» Problem to work on: Pick out every line in the rows below that contains the word "resolution", and copy each of those lines.

» Entries shown:
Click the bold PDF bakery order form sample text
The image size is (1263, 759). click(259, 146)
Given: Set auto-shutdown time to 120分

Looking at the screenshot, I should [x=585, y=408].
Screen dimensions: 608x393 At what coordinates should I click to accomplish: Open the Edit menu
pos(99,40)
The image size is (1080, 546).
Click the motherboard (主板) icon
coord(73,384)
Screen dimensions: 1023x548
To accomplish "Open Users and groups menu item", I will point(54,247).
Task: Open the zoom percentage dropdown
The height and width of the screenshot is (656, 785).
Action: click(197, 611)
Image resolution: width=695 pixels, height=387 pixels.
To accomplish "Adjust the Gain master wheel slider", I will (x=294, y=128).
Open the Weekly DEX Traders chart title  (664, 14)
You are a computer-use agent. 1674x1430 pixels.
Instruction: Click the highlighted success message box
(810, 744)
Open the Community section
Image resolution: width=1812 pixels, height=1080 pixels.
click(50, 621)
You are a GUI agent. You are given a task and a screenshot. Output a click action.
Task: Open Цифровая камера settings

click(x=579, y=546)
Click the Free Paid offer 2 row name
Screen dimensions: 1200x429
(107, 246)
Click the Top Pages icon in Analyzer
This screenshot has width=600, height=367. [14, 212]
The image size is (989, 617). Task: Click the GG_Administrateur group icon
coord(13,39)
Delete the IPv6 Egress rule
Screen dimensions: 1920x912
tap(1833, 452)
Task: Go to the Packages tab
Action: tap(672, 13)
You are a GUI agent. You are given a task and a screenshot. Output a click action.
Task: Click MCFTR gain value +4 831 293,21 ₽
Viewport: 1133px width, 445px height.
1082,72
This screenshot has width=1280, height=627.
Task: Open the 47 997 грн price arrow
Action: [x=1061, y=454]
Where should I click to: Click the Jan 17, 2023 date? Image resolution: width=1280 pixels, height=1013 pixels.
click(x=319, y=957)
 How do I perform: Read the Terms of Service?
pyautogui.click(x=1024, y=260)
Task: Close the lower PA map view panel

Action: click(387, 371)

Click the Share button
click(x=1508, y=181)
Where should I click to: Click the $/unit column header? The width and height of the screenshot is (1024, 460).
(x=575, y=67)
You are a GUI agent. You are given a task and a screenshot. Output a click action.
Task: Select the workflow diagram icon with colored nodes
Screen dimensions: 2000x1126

» Response to this task:
Image resolution: width=695 pixels, height=387 pixels.
Image resolution: width=1812 pixels, height=1080 pixels.
Where should I click to: Click the Jan 17, 2023 date? Image resolution: width=1280 pixels, height=1013 pixels.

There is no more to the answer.